(Stored data entries)
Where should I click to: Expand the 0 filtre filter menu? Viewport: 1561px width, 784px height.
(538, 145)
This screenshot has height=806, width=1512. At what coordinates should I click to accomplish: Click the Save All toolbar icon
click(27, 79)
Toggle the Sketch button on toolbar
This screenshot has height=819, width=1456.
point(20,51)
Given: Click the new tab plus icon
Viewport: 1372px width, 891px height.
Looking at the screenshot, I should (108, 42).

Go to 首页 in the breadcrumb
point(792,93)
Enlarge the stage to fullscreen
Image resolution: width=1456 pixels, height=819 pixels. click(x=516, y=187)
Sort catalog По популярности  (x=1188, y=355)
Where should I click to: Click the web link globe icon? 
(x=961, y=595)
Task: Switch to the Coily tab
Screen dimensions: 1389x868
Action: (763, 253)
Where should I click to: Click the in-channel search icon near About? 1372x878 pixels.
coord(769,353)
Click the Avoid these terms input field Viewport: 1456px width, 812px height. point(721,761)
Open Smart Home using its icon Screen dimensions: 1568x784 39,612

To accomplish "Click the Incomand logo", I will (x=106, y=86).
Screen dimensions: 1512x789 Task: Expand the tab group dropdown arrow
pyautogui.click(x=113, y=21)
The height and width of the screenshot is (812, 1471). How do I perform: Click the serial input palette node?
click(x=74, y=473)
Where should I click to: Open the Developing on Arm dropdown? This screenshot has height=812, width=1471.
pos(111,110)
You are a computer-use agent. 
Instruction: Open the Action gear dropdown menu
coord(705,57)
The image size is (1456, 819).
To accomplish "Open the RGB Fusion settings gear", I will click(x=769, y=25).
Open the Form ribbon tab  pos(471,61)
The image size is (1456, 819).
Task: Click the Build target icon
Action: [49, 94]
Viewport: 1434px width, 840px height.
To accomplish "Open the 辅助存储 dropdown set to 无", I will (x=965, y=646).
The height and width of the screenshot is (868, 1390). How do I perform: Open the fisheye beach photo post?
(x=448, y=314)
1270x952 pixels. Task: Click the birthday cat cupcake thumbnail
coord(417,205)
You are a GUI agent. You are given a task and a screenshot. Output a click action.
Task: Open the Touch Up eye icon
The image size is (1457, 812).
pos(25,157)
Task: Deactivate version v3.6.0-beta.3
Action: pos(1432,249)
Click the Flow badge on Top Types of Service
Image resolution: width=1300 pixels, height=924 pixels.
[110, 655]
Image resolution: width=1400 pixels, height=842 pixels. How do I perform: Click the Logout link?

*TASK GOAL:* In the entries above, identify every line with the string "agent".

*REPLY TO THE EXERCISE:*
You are a computer-use agent. 
You are a GUI agent. You are given a task and a screenshot. Output a click action.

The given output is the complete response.